Date of Award
2014
Document Type
Undergraduate Thesis
First Advisor
Amy Seidl
Second Advisor
Teresa Mares
Keywords
Food Justice, Food Security, Community Growth, Life Histories, Local Economy, Social Indicators
Abstract
Since the industrial revolution, the technological innovations of human society have created a rapidly growing separation between humans and the natural world. Nowhere is this separation so poignant as in the food system. The current industrialized model of global food production has effectively transformed access to fresh food into a privilege awarded to elite, rather than a right for all humans. The conjunction of a growing inequity in access to food resources worldwide and an industrial production system that disconnects the human psyche from the origins of food, leads to the systematic discrimination toward certain communities of people both in the United States and globally.

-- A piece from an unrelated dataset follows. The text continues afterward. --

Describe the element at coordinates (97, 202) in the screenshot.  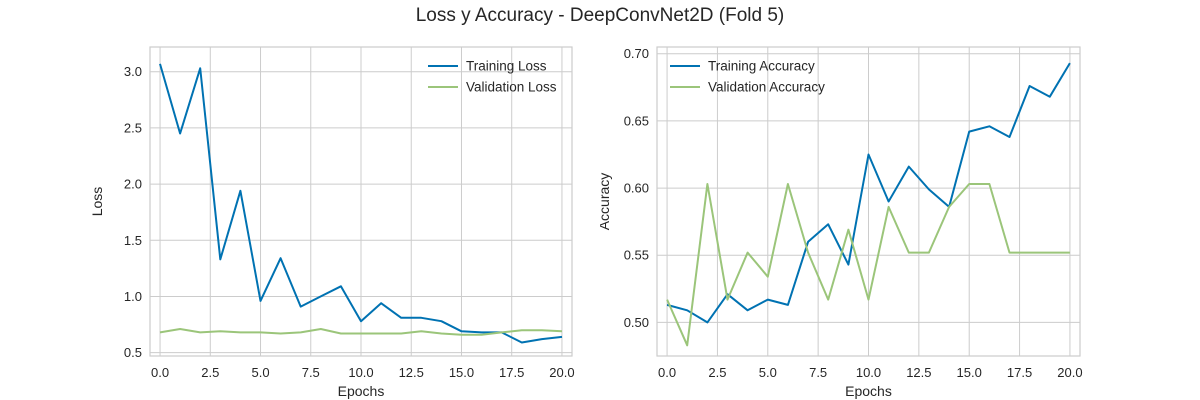
I see `y-axis-label: Loss` at that location.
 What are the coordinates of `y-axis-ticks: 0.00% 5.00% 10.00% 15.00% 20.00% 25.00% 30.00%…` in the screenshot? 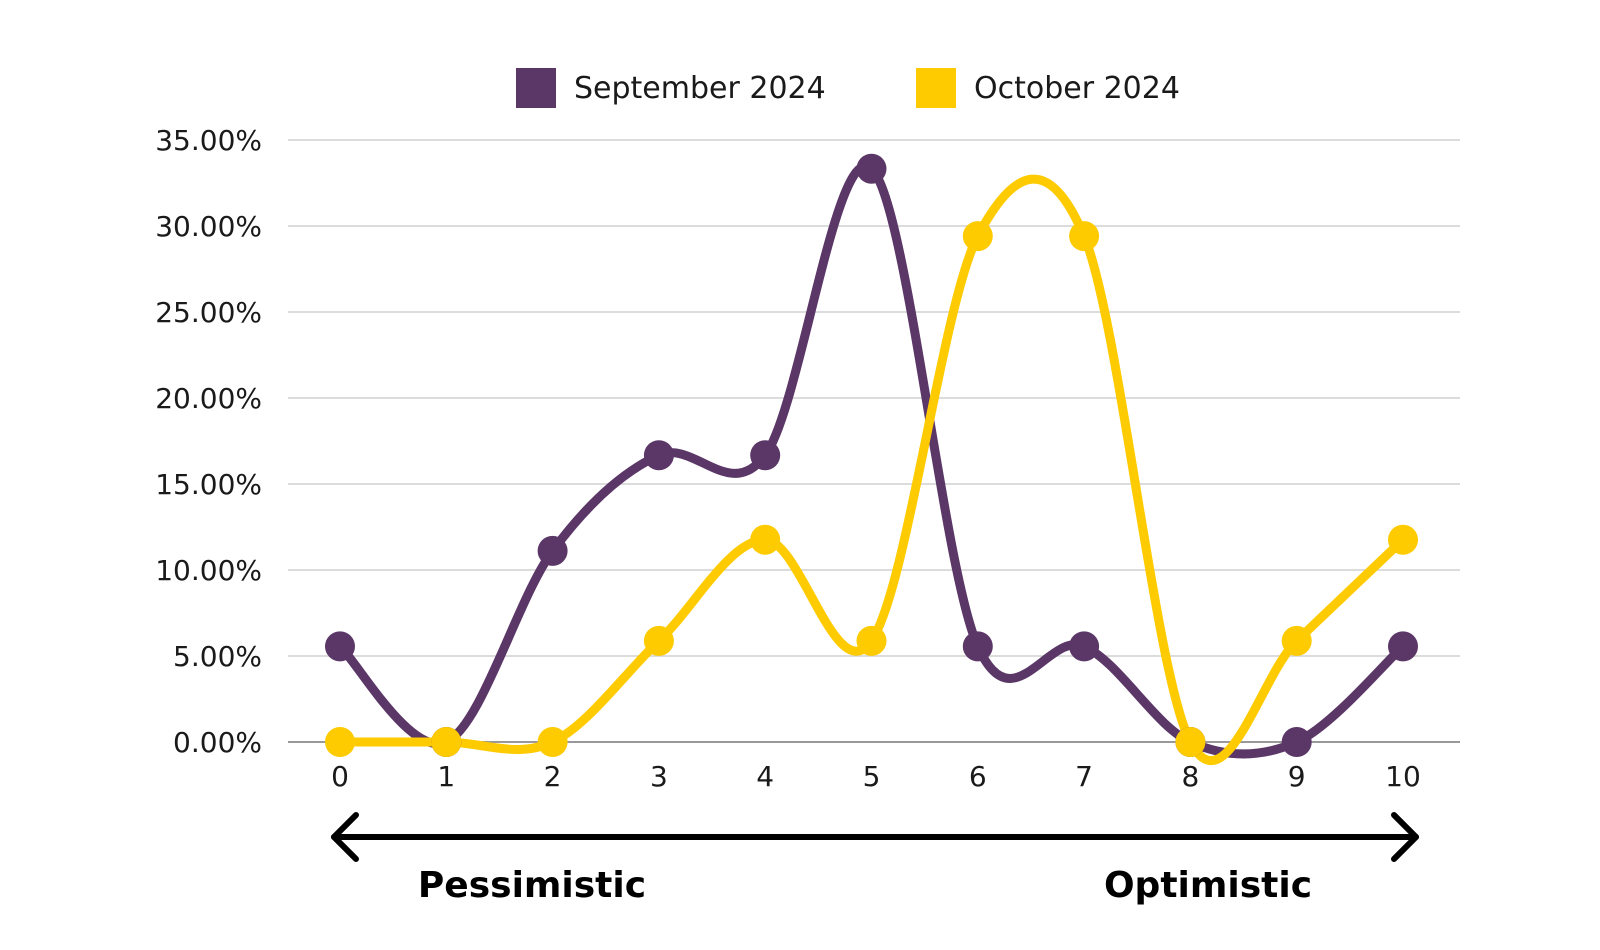 It's located at (208, 442).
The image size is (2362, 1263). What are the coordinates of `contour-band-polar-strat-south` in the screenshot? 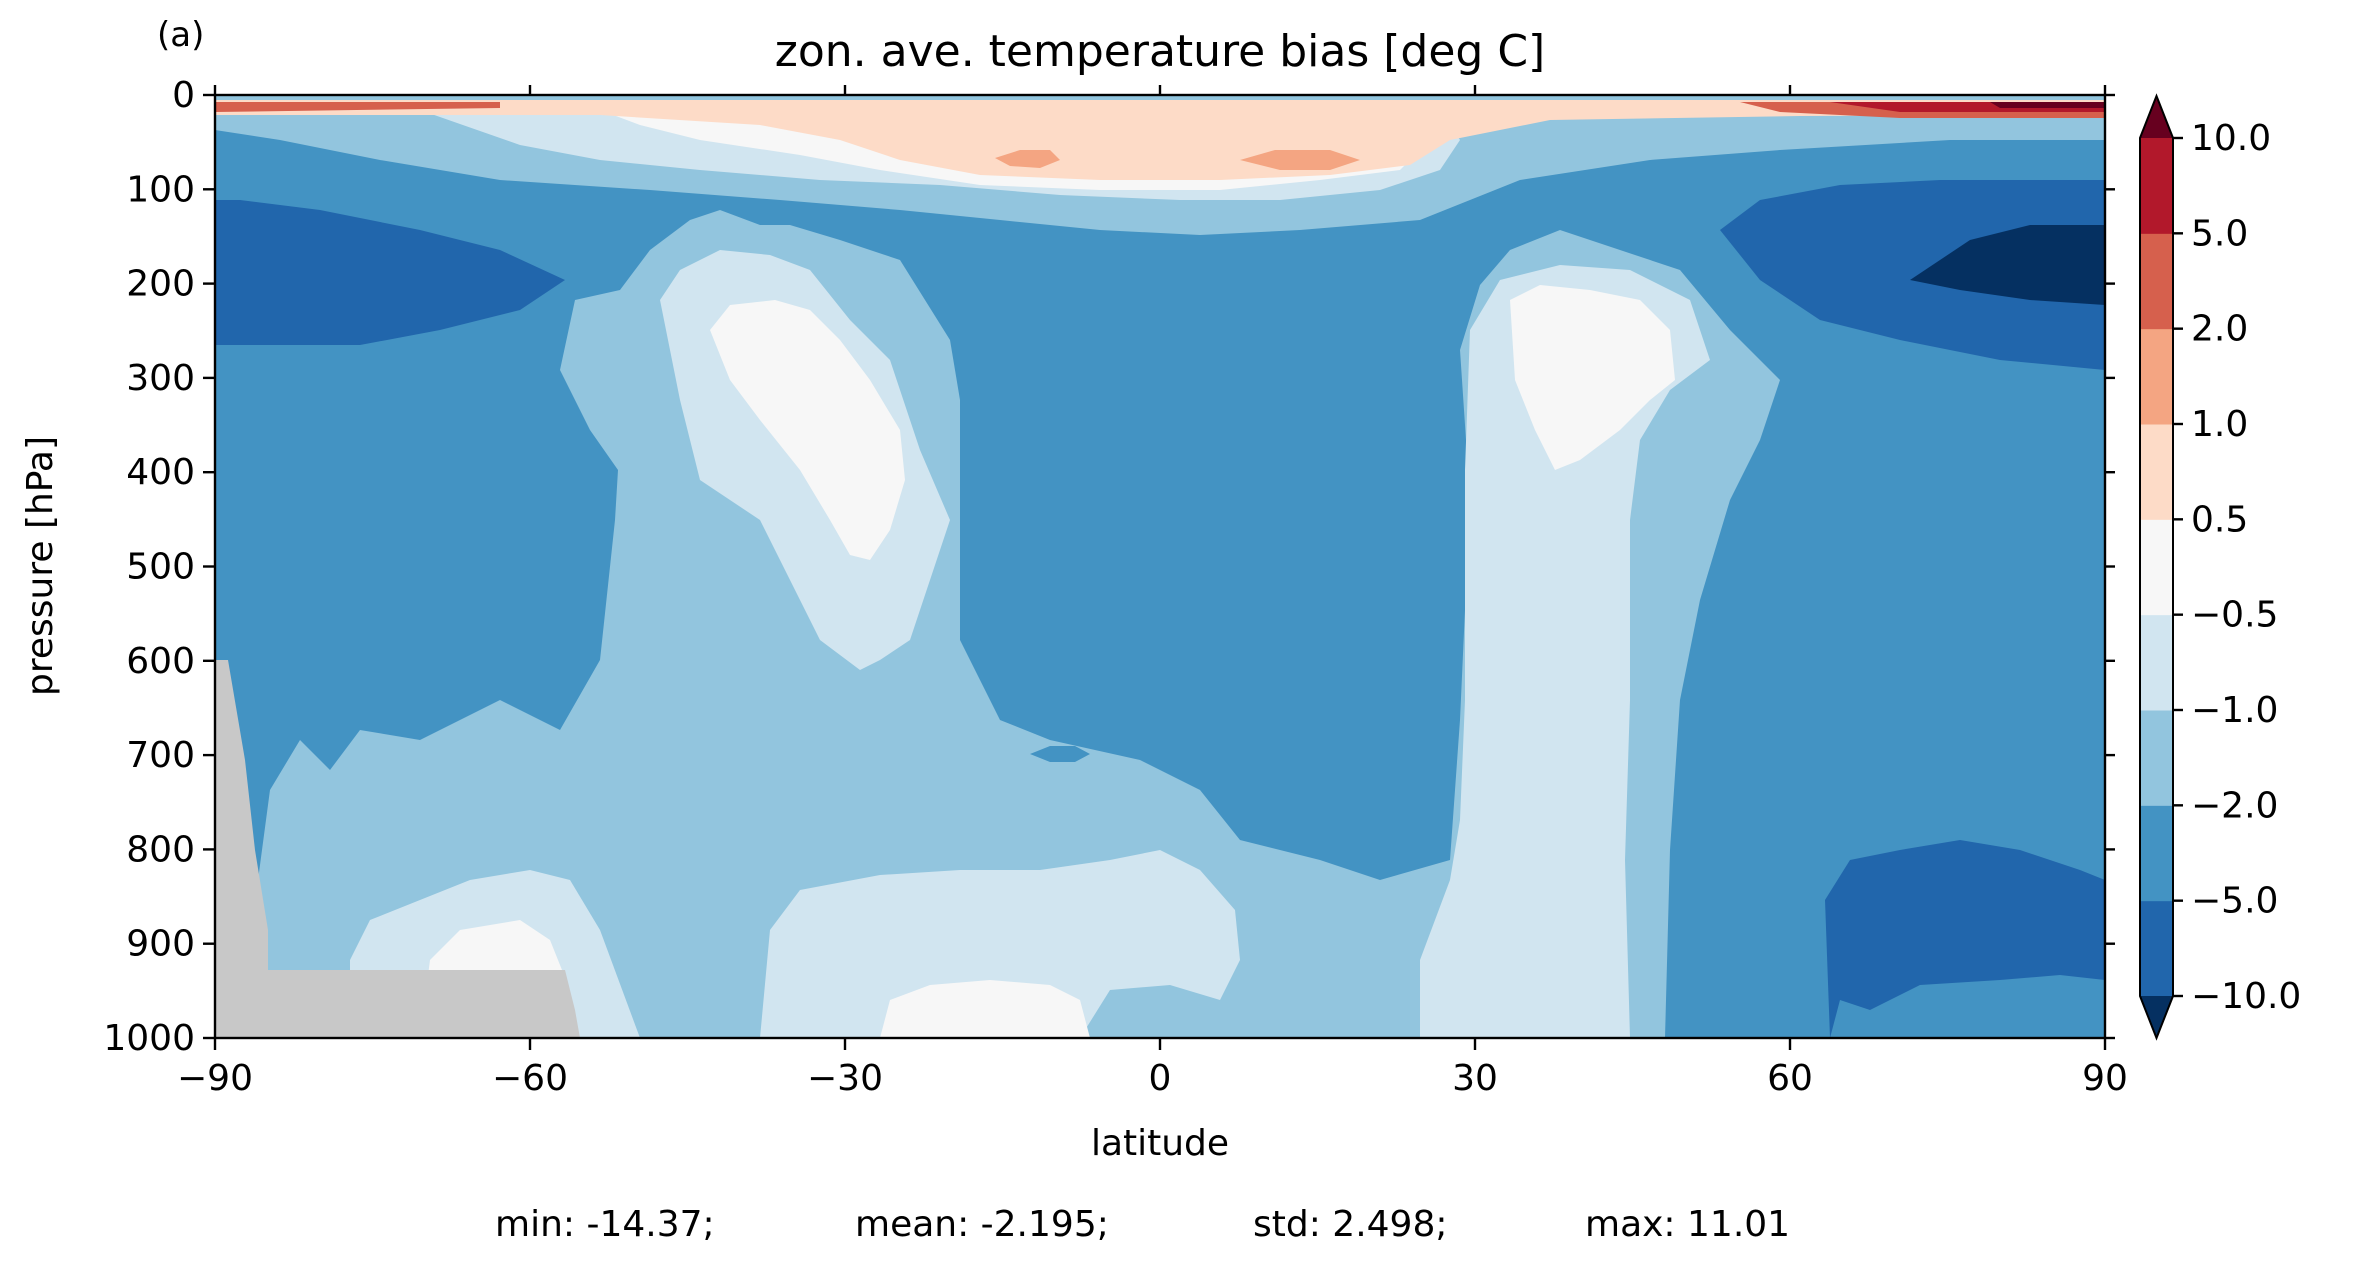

This undergraduate environmental studies research thesis seeks to explore this inequity in the community of Fort Greene in Brooklyn, New York. It suggests the importance of understanding and increasing equity on a community level to help bridge the gap between socioeconomic status and race. Cooperation at all levels of food access, from production to distribution to consumption, is imperative in order to stray away from the industrial linear model of development. Using in-depth ethnographic interviews in conjunction with data and mapping analysis of consumption patterns within Fort Greene, this thesis will explore attitudes and preferences toward food distribution from a diverse group of citizens in order to gain an understanding of how perceptions differ across socioeconomic and racial lines.
Recommended Citation
Steele, Jack N., "Neighborhood in Constant Flux: An Ethnographic Analysis of Food Access in Fort Greene, Brooklyn" (2014). Environmental Studies Electronic Thesis Collection. 31.